Rep: c25/ Red: Didi Purwadi
Menteri ESDM Sudirman Said mengumumkan harga baru bahan bakar premium dan solar di Jakarta, Rabu (23/12).
Foto: Antara/Puspa Perwitasari
Menteri ESDM Sudirman Said mengumumkan harga baru bahan bakar premium dan solar di Jakarta, Rabu (23/12).

REPUBLIKA.CO.ID, JAKARTA -- Menteri ESDM, Sudirman Said, menilai pro-kontra program dana ketahanan energi merupakan sesuatu yang wajar sebagai bentuk respon kehadiran hal baru. Menurutnya, yang terpenting pemerintah dapat menunjukkan pengelolaan profesional, transparan dan akuntabel.

"Secara konsepsi dana ini dapat digunakan mendorong eksplorasi agar depletion rare cadangan bisa ditekan, membangun infrastruktur cadangan strategis dan energi yang suistanable yakni baru dan terbarukan," kata Sudirman Said dalam rilis yang diterima Republika.co.id, Jum'at (25/12).

Sudirman menerangkan dana ini seperti uang negara, akan disimpan Kementerian Keuangan dengan otoritas penggunaan oleh kementerian teknis, yaitu Kementerian ESDM. Internal audit dilakukan Dirjen Kementerian ESDM dan BPKP untuk selanjutnya juga diaudit oleh BPK.

Ia menjelaskan sisi kebutuhan yang mendesak adalah dana stimulus untuk membangun energi baru dan terbarukan, eksplorasi migas, panas bumi dan barubara, lantaran investasi eksplorasi sedang menurun.
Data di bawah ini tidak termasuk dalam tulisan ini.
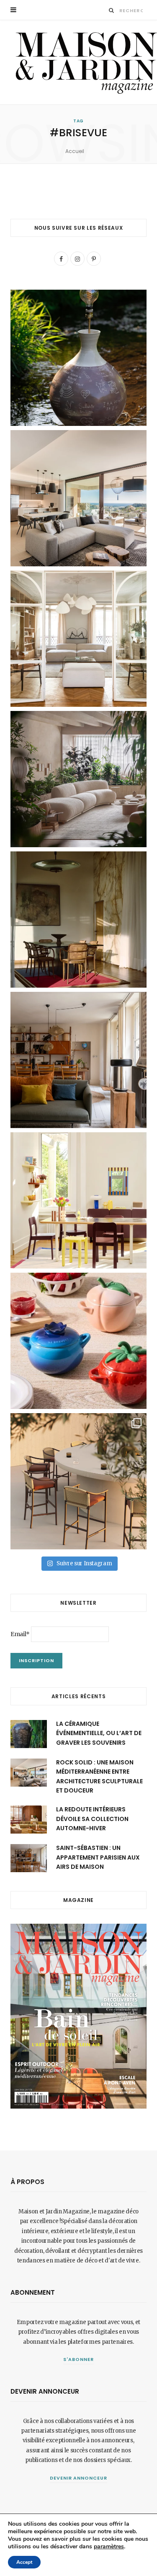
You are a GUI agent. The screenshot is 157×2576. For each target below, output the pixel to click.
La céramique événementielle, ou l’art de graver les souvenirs (99, 1733)
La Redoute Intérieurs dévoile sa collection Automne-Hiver (92, 1818)
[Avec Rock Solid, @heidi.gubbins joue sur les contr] (78, 498)
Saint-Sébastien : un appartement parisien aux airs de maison (98, 1857)
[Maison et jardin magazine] (83, 62)
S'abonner (78, 2359)
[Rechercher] (111, 10)
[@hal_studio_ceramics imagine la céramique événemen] (78, 358)
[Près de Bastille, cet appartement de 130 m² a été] (78, 1060)
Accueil (74, 151)
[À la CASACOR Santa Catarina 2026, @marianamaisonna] (78, 779)
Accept (24, 2562)
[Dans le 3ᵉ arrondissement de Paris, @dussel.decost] (78, 639)
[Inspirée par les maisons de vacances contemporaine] (78, 919)
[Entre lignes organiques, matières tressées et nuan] (78, 1481)
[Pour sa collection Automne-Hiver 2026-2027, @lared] (78, 1200)
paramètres (109, 2546)
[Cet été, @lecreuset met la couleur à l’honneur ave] (78, 1341)
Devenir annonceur (79, 2478)
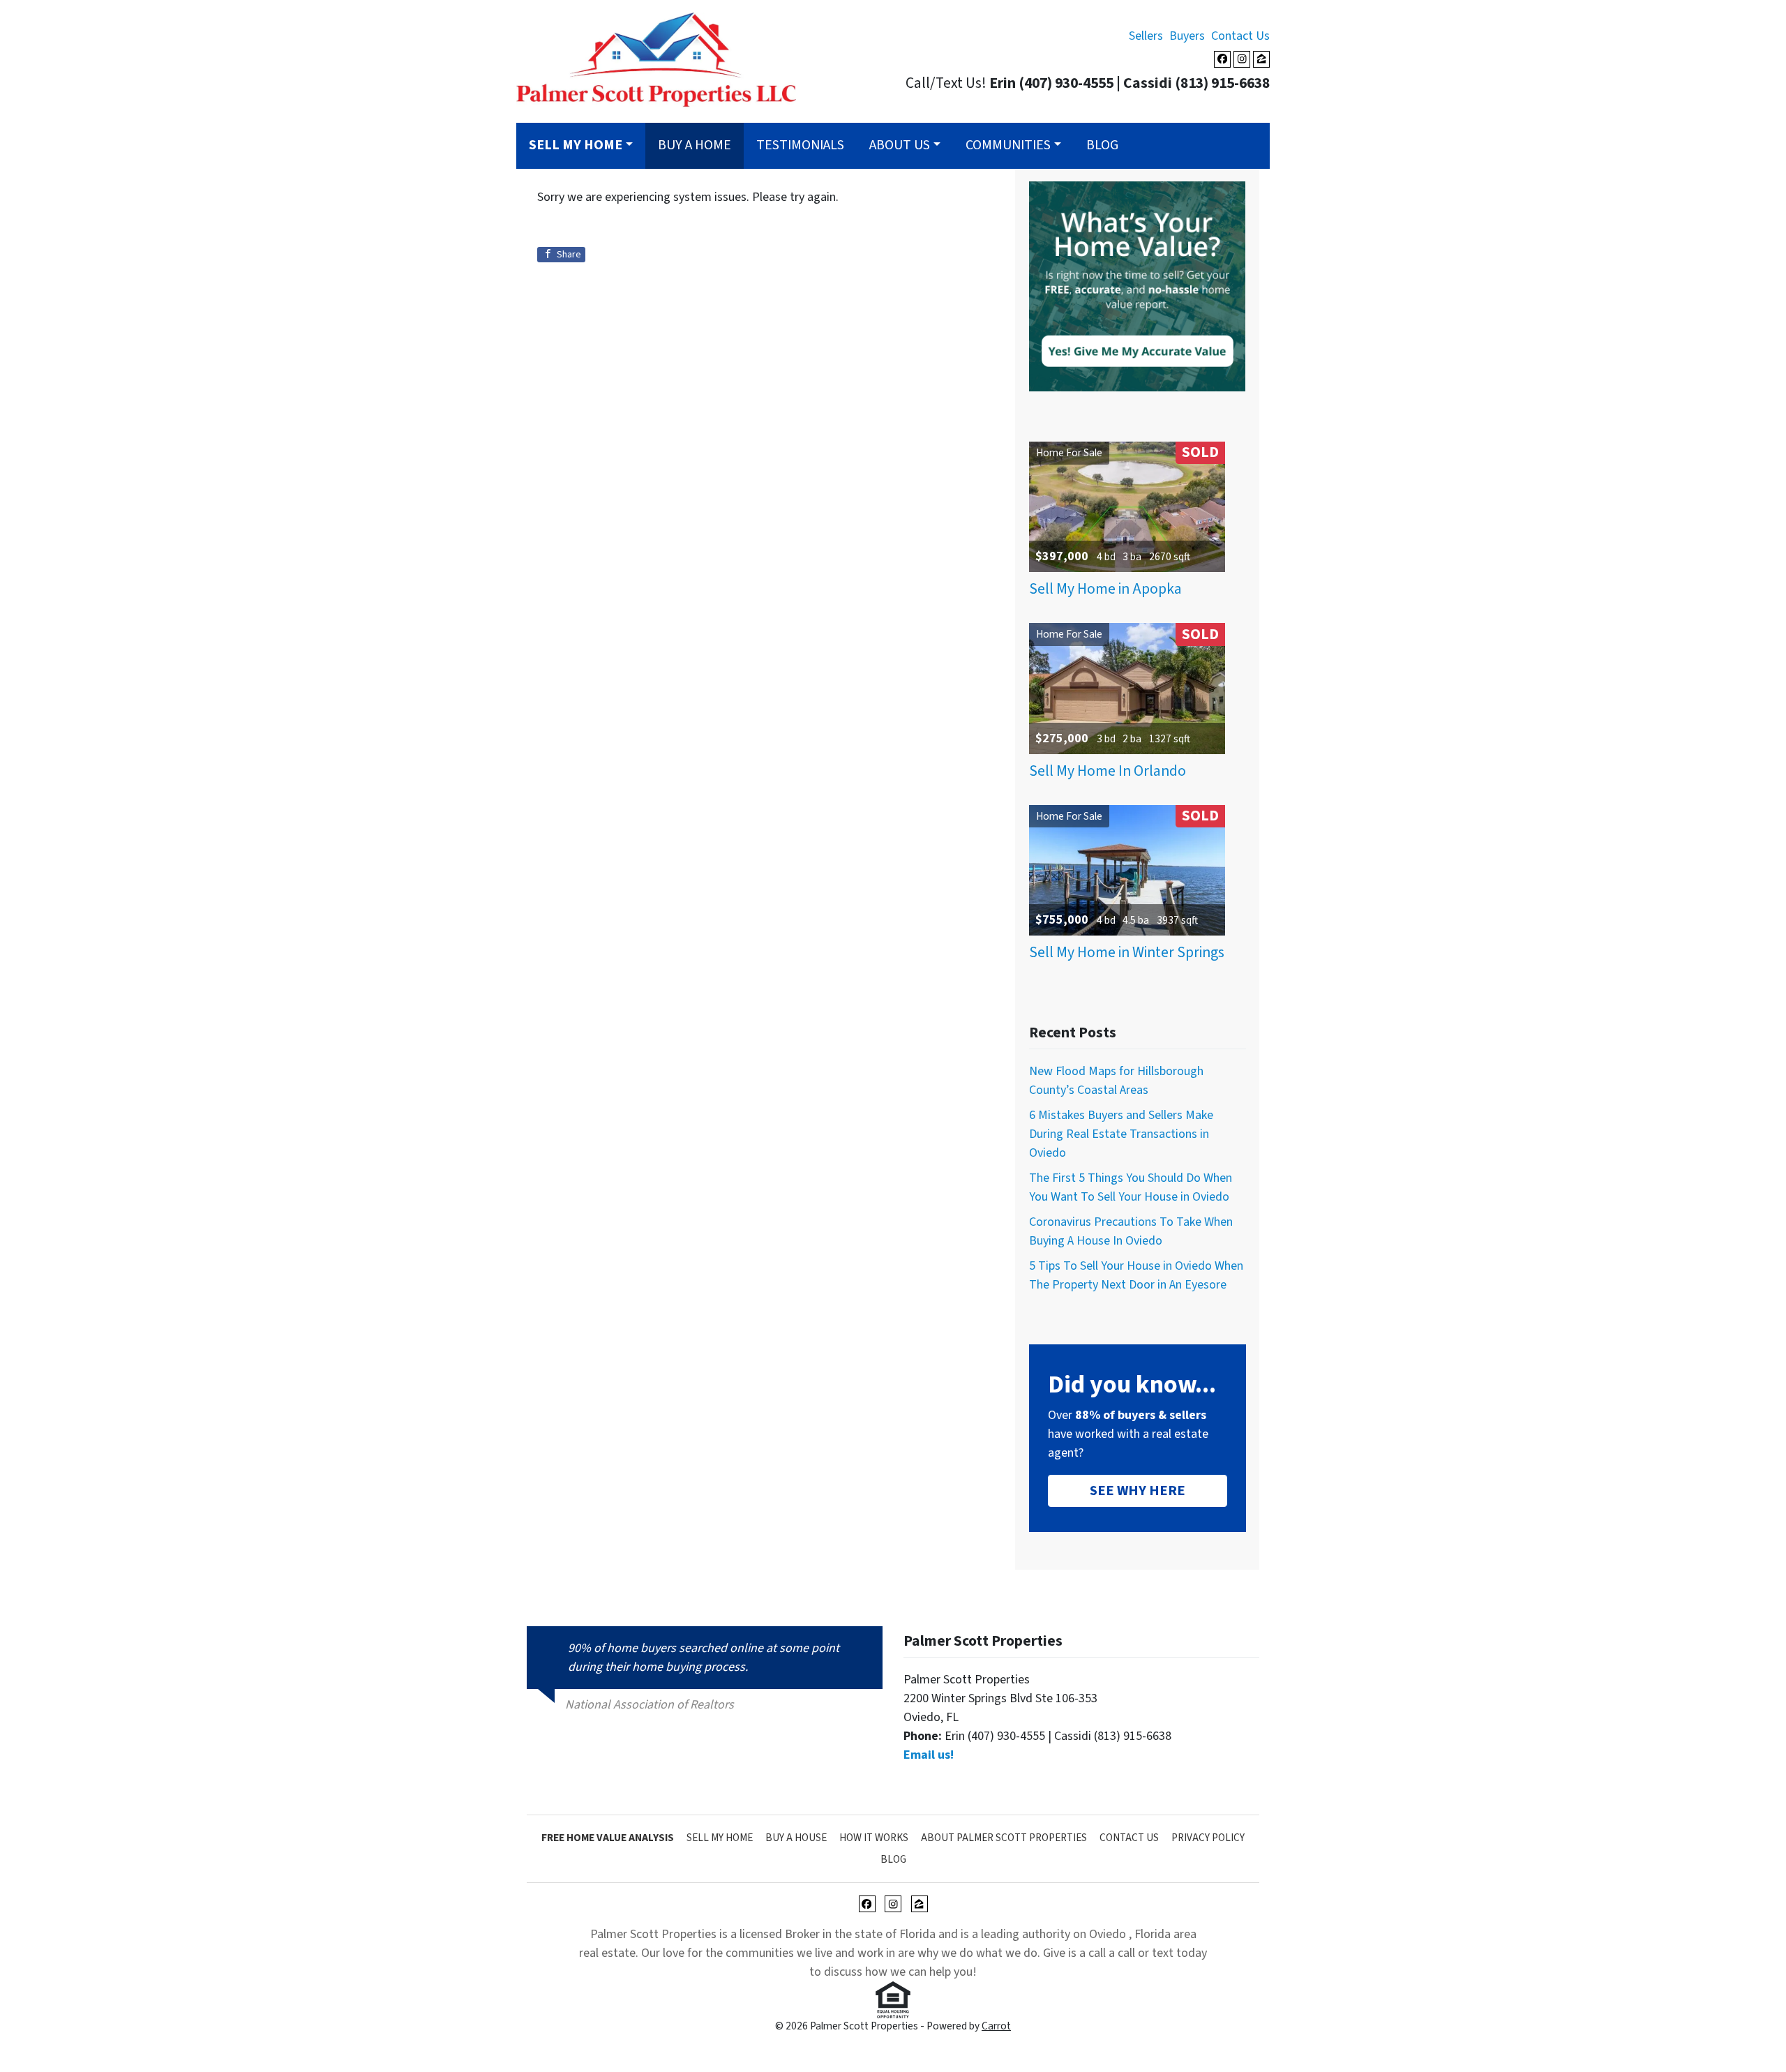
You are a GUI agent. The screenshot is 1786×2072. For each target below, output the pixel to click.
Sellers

Sudirman merasa eksplorasi harus dilakukan untuk mengetahui dengan akurat cadangan yang dimiliki.

Terkait pasal 30 UU 30/2007 yang sudah diterjemahkan di Kebijakan Energi Nasional (KEN), ia menganggap perlu ada aturan khusus tata cara pemungutan dan pemanfaatan, termasuk prioritas. Maka itu, Sudirman mengaku akan melakukan konsultasi dengan Komisi VII DPR RI dalam persidangan Januari 2016.
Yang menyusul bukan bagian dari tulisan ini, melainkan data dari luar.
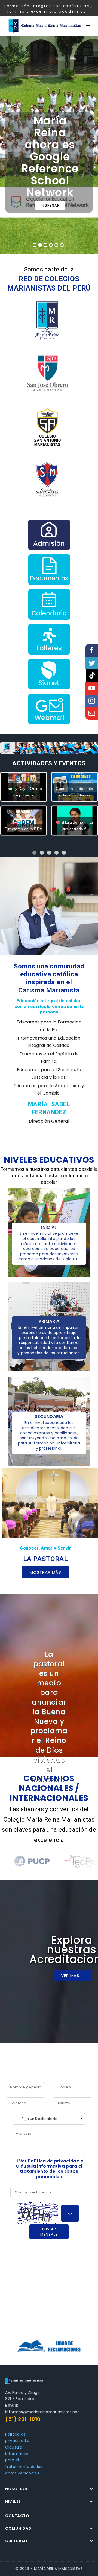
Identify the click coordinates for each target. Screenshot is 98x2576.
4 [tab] (51, 245)
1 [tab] (34, 245)
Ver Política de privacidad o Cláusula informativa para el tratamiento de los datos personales (50, 2169)
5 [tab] (56, 245)
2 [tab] (40, 245)
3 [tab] (45, 245)
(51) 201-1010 (22, 2419)
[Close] (91, 8)
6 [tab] (62, 245)
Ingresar (50, 205)
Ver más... (72, 1975)
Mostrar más (45, 1572)
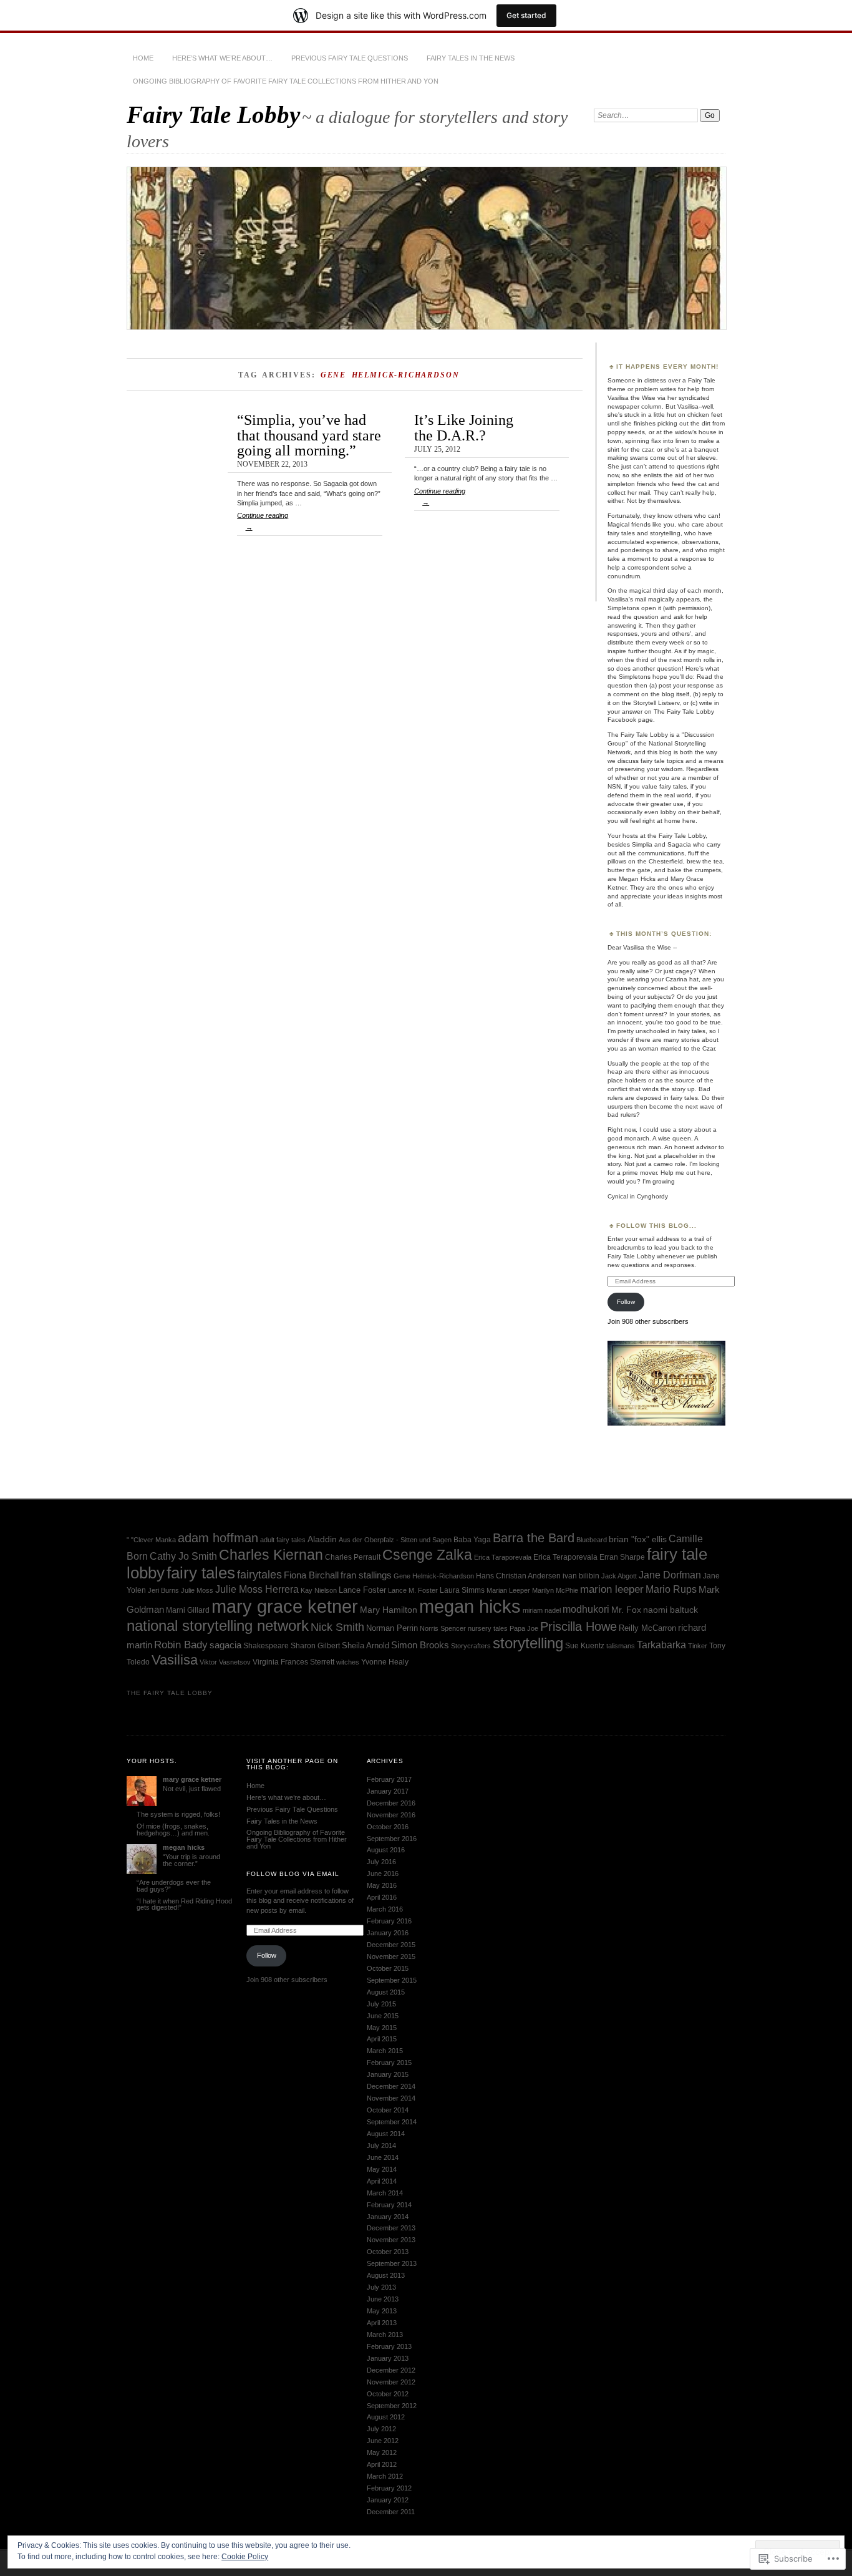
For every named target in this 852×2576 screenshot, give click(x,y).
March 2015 (385, 2050)
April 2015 (382, 2039)
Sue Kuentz (584, 1645)
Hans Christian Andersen (518, 1576)
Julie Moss (197, 1590)
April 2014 (382, 2181)
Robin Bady (181, 1645)
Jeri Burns (163, 1590)
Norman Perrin (392, 1628)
Situasi pengelolaan energi ke depan, lanjut Sudirman, sudah harus berbeda karena memang berbeda tantangan, sehingga harus ada yang dipertahankan dan dikoreksi. Rezim subsidi harus bertahap bergeser menjadi rezim netral subsidi, dan suatu saat dikenakan pungutan resmi atas bahan bakar minyak.

Beban keuangan negara harus diprioritaskan ke balanja yang lebih produktif seperti infrastruktur kesehatan dan pendidikan. Kilang pengelolaan yang ada, menurut Sudirman, tua dan hanya mampu memenuhi separuh kebutuhan dan mengharuskan impor, termasuk bbm dan minyak mentah.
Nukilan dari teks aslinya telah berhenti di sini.